Motion capture (mocap) is a very fast and accurate way to bring human motion into a 3D computer animation, but it is not always the best way. Mocap technology exhibits its remarkable strengths for some projects while other methods, such as key-framing, work much better for some other projects. We all need to make sure that whichever the method we decide to use, that’s the most effective method for the project.
In this book, we try to give you a basic overview of motion capture based off of the most popular method which is currently (circa 2007) optical motion capture that tracks retro-reflective markers. We don’t even try to say that our way is the only way or always the best way, just that it works for us. You will find many different ways to tackle problems as you go along and find different ways to think about mocap data. Every person we know in the mocap industry has a different idea about how to do things and very good reasons for doing them that way. It’s a big pond and there’s room for lots of different ideas and methods. If you use motion capture you’ll create some of your own methods.

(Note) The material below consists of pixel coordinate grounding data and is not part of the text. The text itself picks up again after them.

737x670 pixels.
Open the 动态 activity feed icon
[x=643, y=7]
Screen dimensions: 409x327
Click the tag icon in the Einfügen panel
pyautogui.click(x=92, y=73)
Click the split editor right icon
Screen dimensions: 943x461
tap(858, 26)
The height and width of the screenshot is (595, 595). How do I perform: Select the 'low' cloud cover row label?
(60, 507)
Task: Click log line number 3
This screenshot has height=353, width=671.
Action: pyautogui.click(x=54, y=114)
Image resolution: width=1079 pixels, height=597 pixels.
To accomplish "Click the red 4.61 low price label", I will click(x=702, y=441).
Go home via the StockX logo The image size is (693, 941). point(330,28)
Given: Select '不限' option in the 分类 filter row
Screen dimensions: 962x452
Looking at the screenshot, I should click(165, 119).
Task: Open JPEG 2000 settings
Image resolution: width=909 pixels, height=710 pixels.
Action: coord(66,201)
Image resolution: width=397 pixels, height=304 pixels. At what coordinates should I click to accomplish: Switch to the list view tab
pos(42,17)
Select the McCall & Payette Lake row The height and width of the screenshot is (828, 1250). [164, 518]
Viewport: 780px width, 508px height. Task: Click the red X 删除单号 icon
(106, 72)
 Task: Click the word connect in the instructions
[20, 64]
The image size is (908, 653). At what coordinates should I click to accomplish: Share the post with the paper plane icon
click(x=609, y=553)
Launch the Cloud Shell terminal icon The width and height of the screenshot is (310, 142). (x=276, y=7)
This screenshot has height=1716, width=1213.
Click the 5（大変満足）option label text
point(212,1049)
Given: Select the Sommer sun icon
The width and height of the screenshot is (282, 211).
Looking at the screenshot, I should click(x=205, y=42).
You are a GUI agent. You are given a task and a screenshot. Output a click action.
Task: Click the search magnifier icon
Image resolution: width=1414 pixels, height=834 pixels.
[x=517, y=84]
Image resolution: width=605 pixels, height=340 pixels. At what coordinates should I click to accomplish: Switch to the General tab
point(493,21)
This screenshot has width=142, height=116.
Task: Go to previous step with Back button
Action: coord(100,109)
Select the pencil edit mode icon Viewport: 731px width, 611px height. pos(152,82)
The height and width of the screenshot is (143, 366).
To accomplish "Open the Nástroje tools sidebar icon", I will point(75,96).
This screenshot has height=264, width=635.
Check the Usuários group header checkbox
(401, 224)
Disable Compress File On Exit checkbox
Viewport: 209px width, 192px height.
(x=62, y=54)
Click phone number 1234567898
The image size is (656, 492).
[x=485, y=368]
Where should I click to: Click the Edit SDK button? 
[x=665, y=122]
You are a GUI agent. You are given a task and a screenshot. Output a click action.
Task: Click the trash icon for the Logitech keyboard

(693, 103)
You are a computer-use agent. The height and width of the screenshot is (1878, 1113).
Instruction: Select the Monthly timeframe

Our goal is to help those who are involved in 3D computer animation and games have a better understanding of motion capture as a whole so that they can decide if they need it for a project, and if they do, how it can be used. One of the things we try to do in this book is to have a mix of showing you how to do things and telling you the theory behind it. Neither one of us was interested in writing a “manual” nor a definite guide that tells you exactly what you need to do with specific mocap hardware and software. We wanted to make the information as broad as possible and applicable to as many situations as possible. So there will be times you need to rely on the user manuals from your hardware and software providers.
We are currently using optical motion capture systems at our workplaces and our pipelines involve Maya and MotionBuilder, where MotionBuilder is currently the only widely available motion editing tool with adequate functionality. Many examples in this book are products of the pipelines. However, let us emphasize this again: this is not the only way. Other applications can work in your pipeline. Photography did not replace painting as some predicted. It has found its own place in visual arts.
We believe that motion capture is finding its own place in motion picture and interactive arts. We hope this book will help you get started with mocap and give you a roadmap to how it all works. We also hope to see results of your creative endeavors.